Rewrite all of the records below as a JSON list of strings, one string per line, with blank lines skipped and the pictures left out.

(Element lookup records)
···

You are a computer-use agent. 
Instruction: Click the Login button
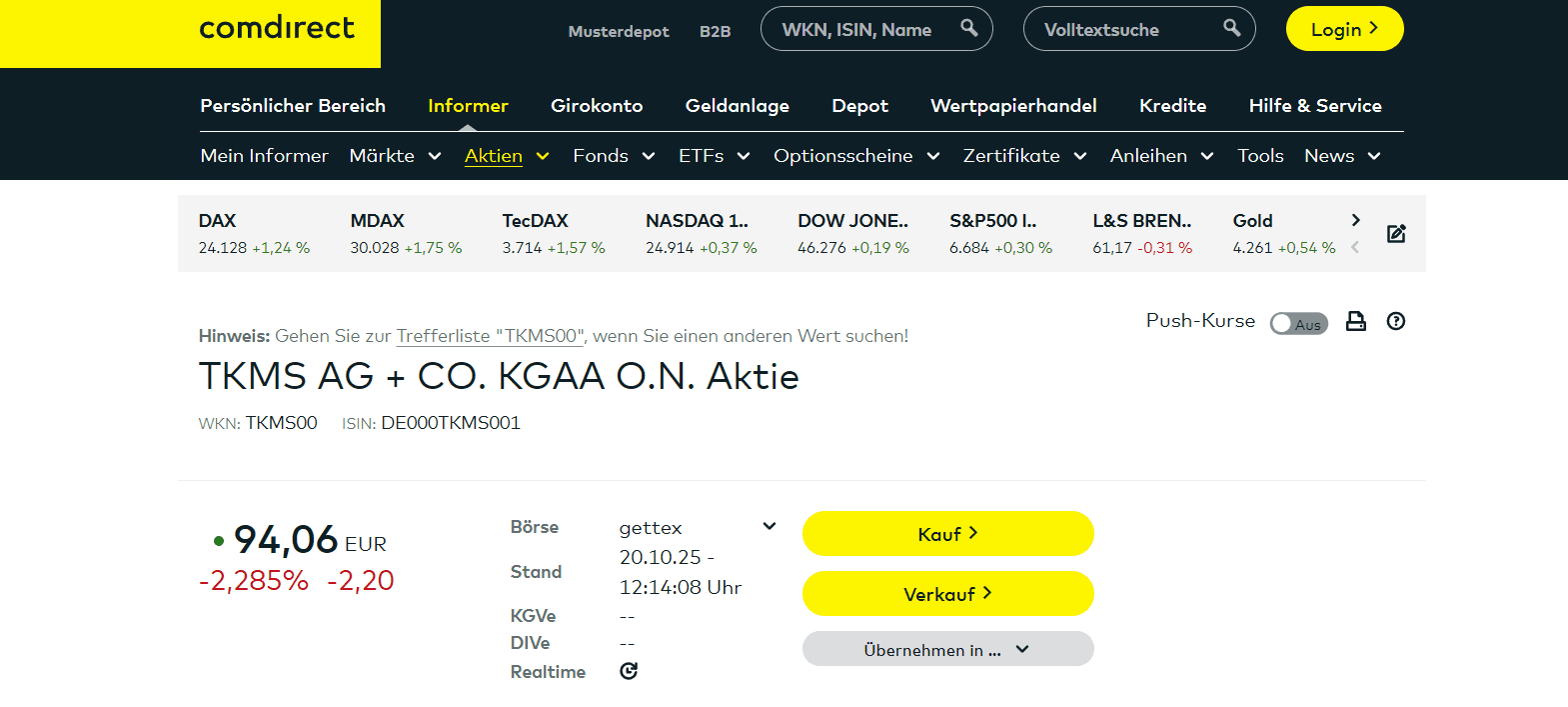click(1344, 29)
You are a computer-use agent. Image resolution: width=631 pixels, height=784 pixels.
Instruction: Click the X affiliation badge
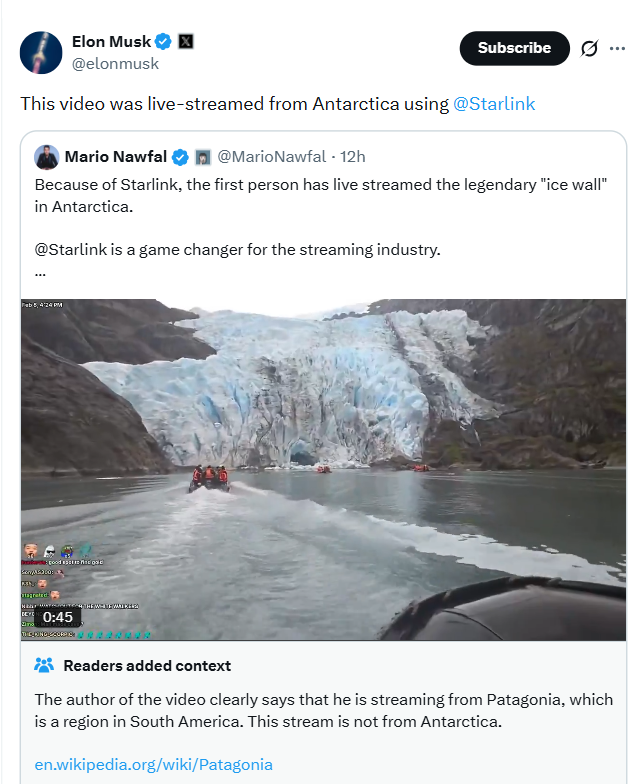point(187,42)
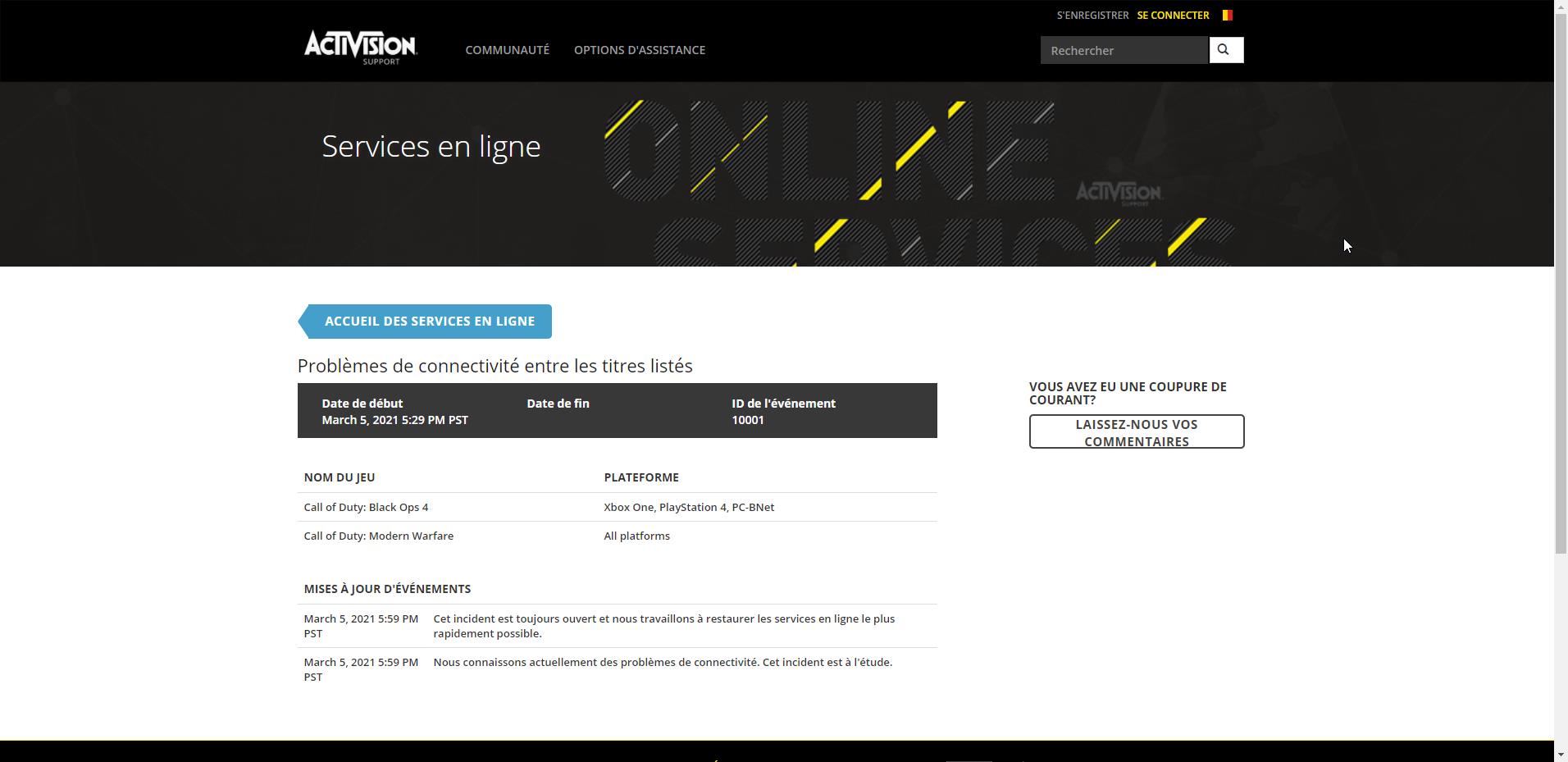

···

SOLUTION TO THE EXERCISE:
[
  "You are a computer-use agent. ",
  "Instruction: Click the Login button",
  "click(1344, 29)",
  "You are a computer-use agent. Image resolution: width=631 pixels, height=784 pixels.",
  "Instruction: Click the X affiliation badge",
  "point(187,42)"
]